OBJECTIVE
Could you type out, word for word, the part of the text on heterogeneous computing that starts at "In the twilight" and ends at "the hardware jungle."?

EXTRACTED TEXT
════
In the twilight of Moore’s Law, the transitions to multicore processors, GPU computing, and HaaS cloud computing are not separate trends, but aspects of a single trend—mainstream computers from desktops to ‘smartphones’ are being permanently transformed into heterogeneous supercomputer clusters. Henceforth, a single compute-intensive application will need to harness different kinds of cores, in immense numbers, to get its job done. — The free lunch is over. Now welcome to the hardware jungle.

The slides are available here. (There doesn’t seem to be a link to the slides on the page itself as I write this.)

For those interested in a longer version, in April I gave a 105-minute + Q&A version of this talk in Kansas City at Perceptive, also available online where I posted before.

A word about “cluster in a box”

I should have remembered that describing a PC as a “heterogeneous cluster in a box” is a big red button for people, in particular because “cluster” implies “parts can fail and program should continue.” So in the Q&A, one commenter made the point that I should have mentioned reliability is an issue.

As I answered there, I half agree – it’s true but it’s only half the story, and it doesn’t affect the programming model (see more below). One of the slides I omitted to shorten this version of the talk highlighted that there are actually two issues when you go from “Disjoint (tightly coupled)” to “Disjoint (loosely coupled)”: reliability and latency, and both are important. (I also mentioned this in the original WttJ article this is based on; just search for “reliability.”)

Even after the talk, I still got strong resistance along the lines that, ‘no, you obviously don’t get it, latency isn’t a significant issue at all, reliability is the central issue and it kills your argument because it makes the model fundamentally different.’ Paraphrasing subsequent email:

‘A fundamental difference between distributed computing and single-box multiprocessing is that in the former case you don’t know whether a failure was a communication failure (i.e. the task was completed but communication failed) or a genuine failure to carry the task. (Hence all complicated two-phase commit protocols etc.) In contrast, in a single-box scenario you can know the box you’re on is working.’

Let me respond further to this here, because clearly these guys know more about distributed systems than I do and I’m always happy to be educated, but I also think we have a disconnect on three things asserted above: It is not my understanding that reliability is more important than latency, or that apps have to distinguish comms failures from app exceptions, or that N-phase commit enters the picture.
════
PROVIDED INFORMATION
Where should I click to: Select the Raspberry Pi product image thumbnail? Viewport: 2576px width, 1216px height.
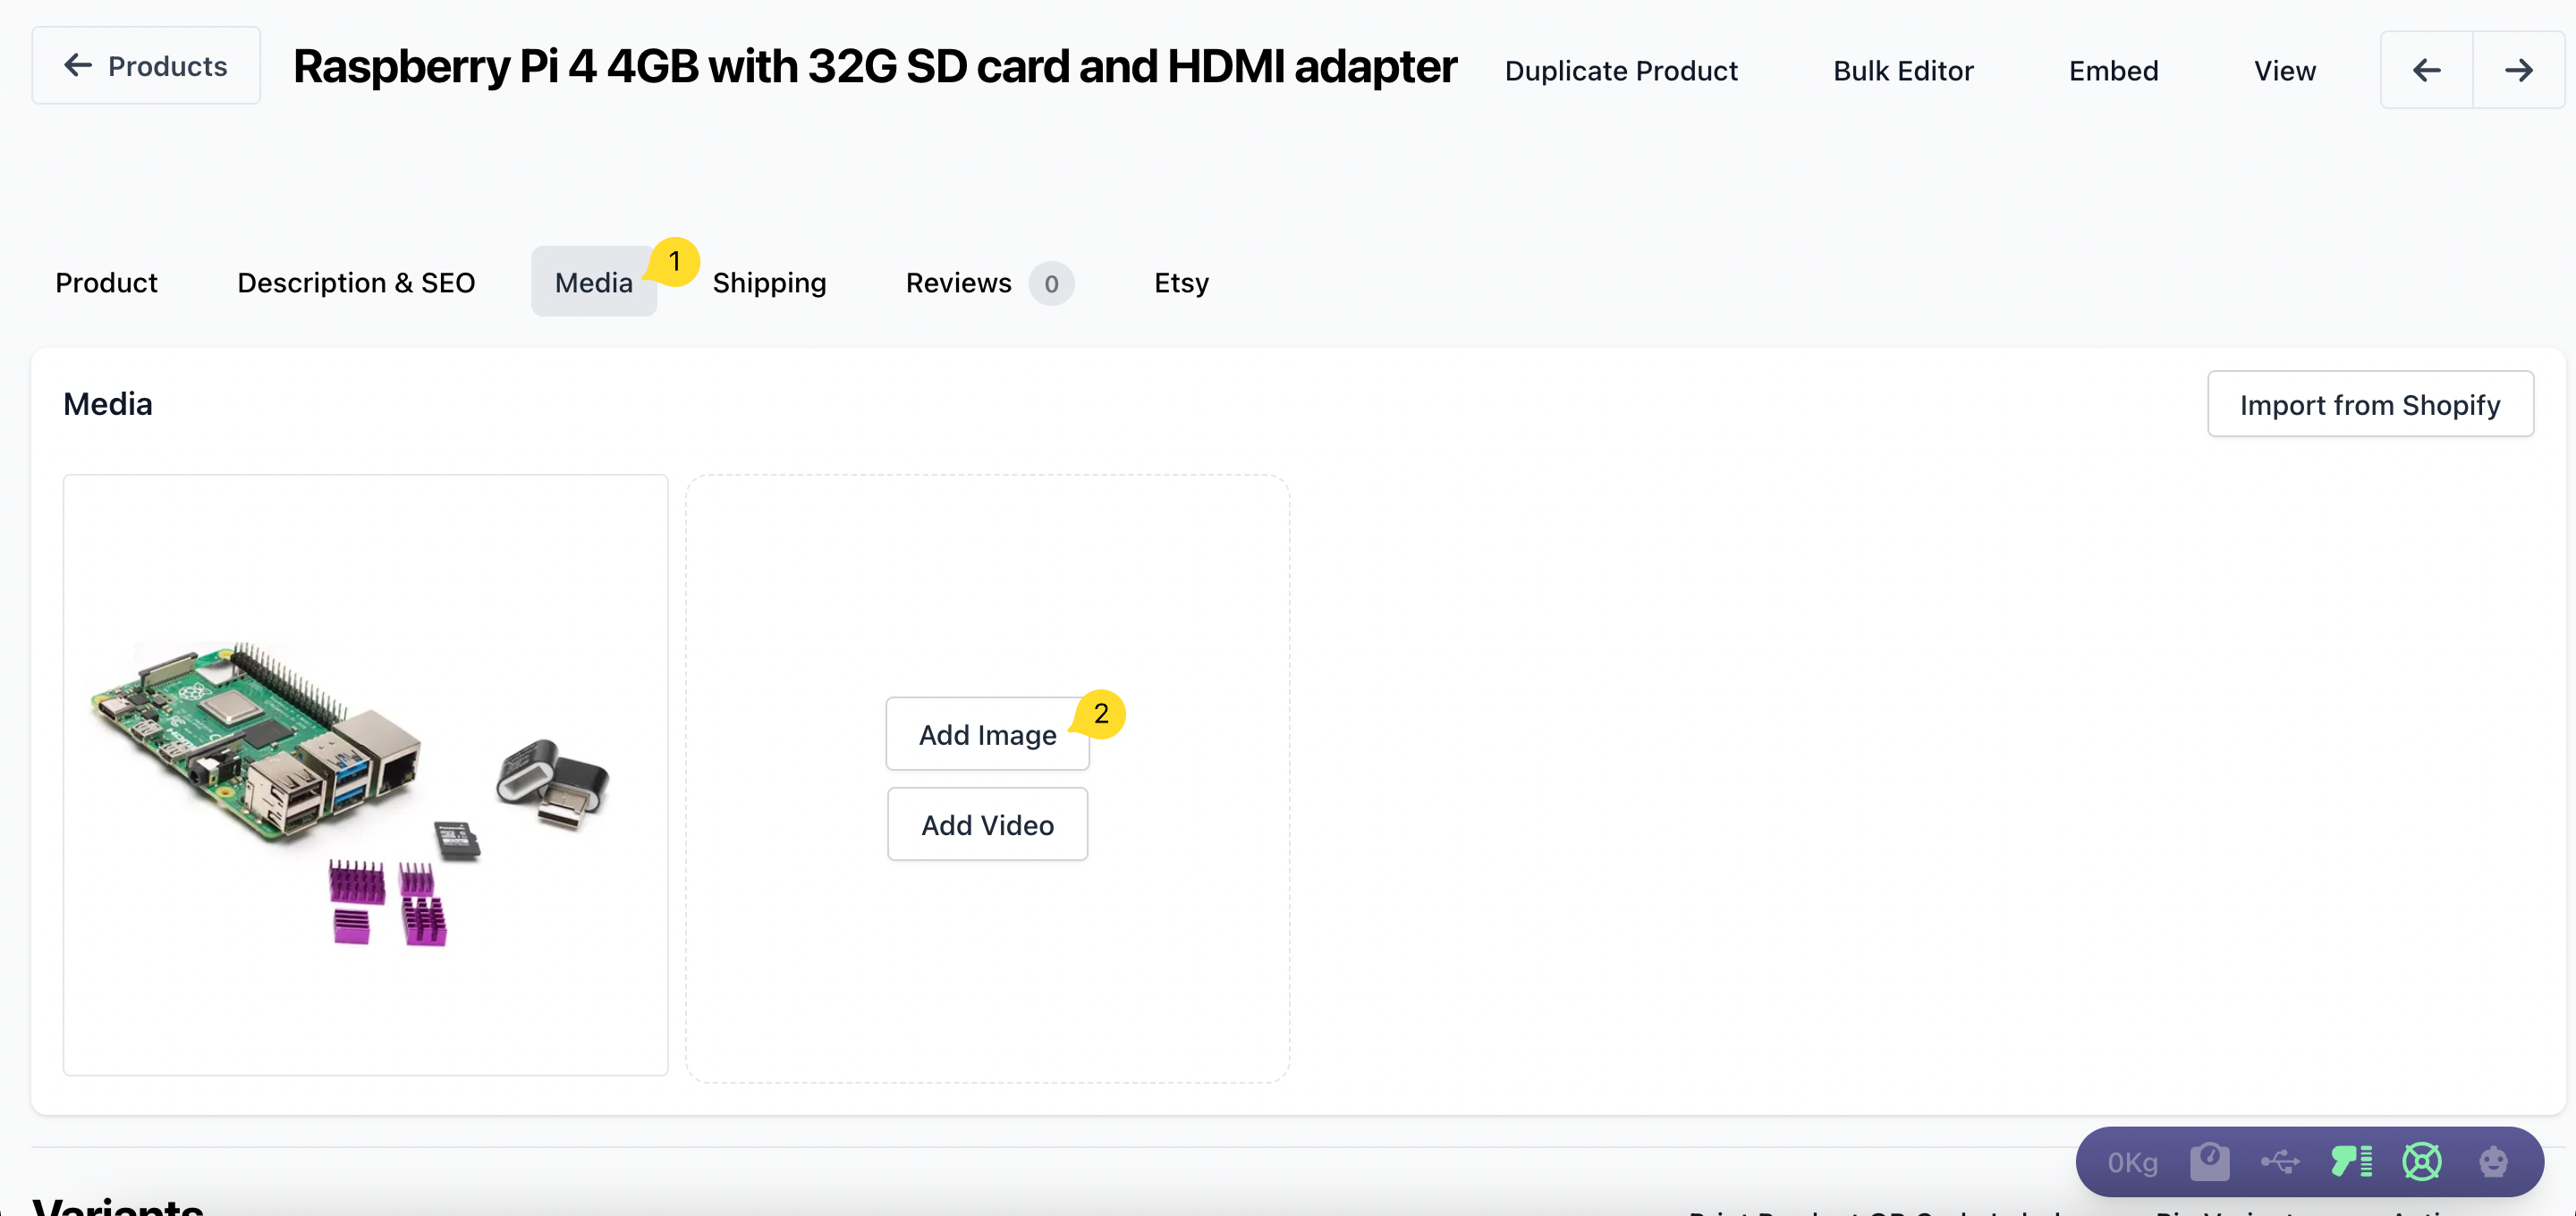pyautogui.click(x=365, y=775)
════
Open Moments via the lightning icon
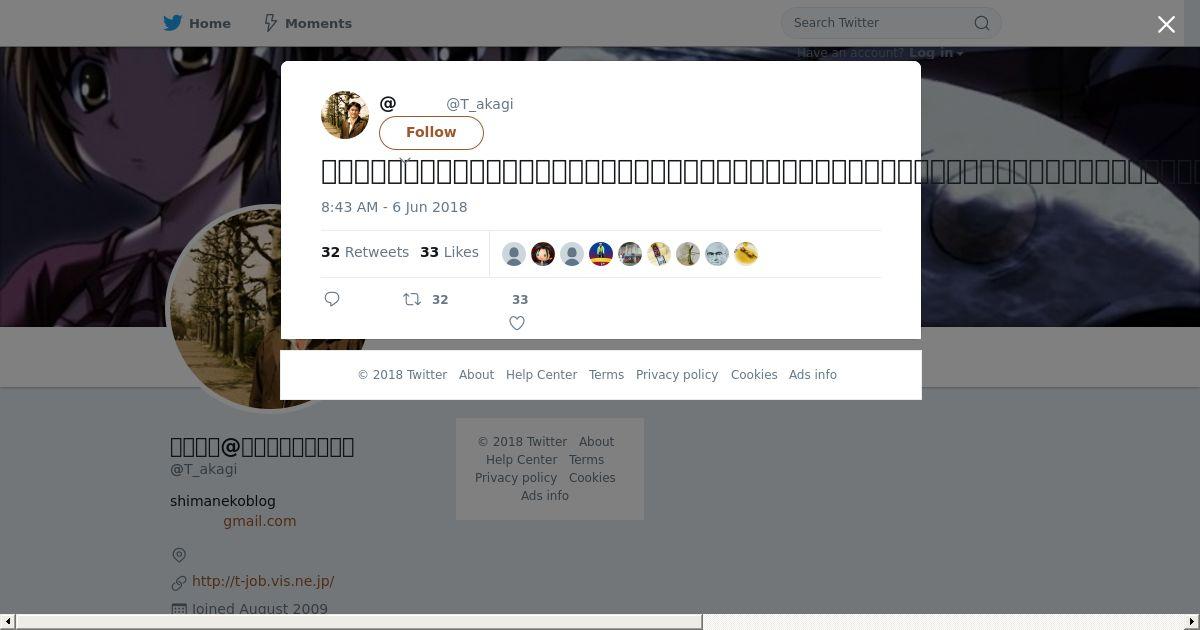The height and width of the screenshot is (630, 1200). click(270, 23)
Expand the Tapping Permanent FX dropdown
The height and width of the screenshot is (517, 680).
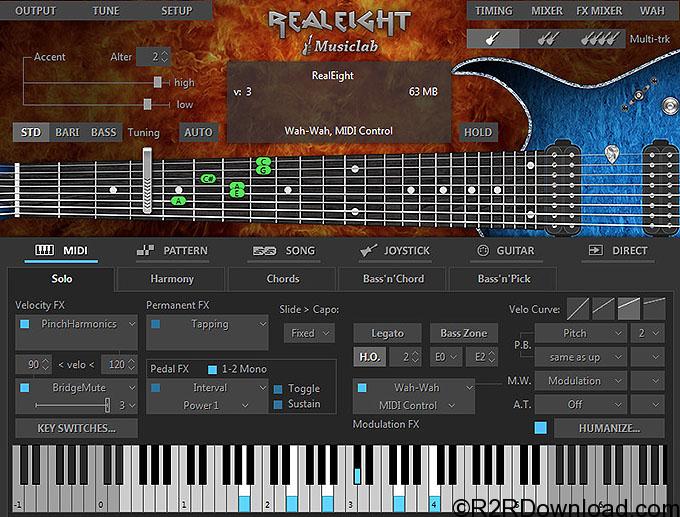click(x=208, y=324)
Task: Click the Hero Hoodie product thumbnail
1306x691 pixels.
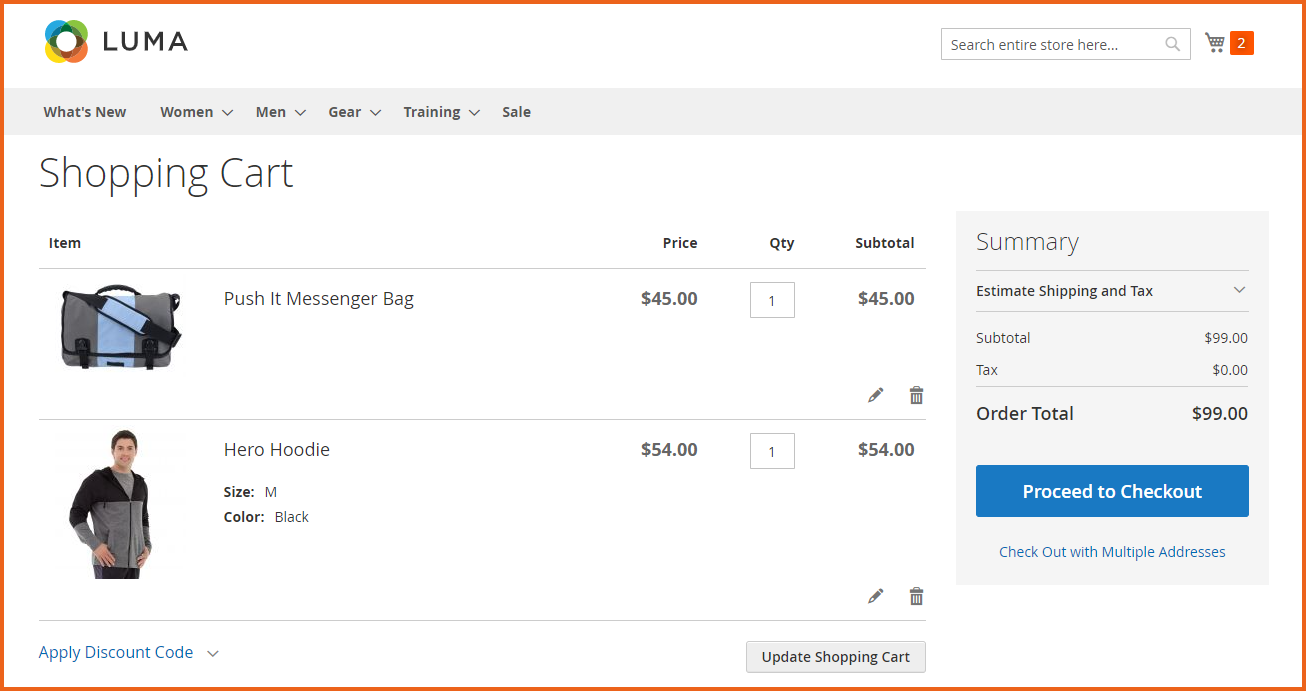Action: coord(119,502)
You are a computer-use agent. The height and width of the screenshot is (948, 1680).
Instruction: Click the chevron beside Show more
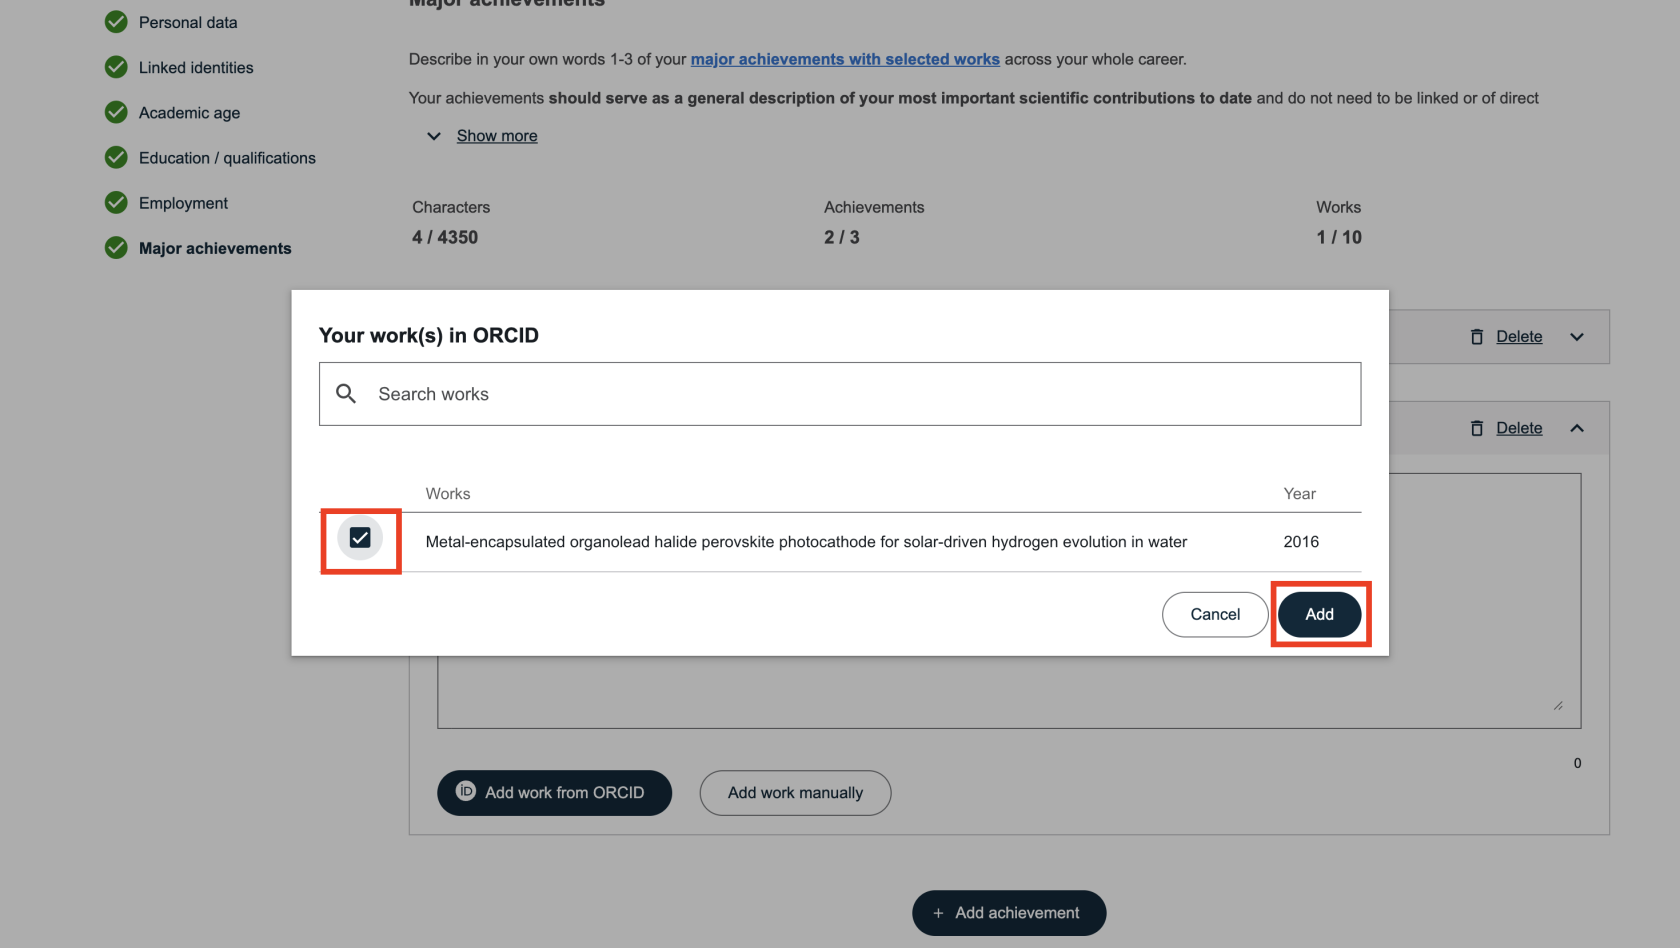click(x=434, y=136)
════
FULL RESPONSE
In the twilight of Moore’s Law, the transitions to multicore processors, GPU computing, and HaaS cloud computing are not separate trends, but aspects of a single trend—mainstream computers from desktops to ‘smartphones’ are being permanently transformed into heterogeneous supercomputer clusters. Henceforth, a single compute-intensive application will need to harness different kinds of cores, in immense numbers, to get its job done. — The free lunch is over. Now welcome to the hardware jungle.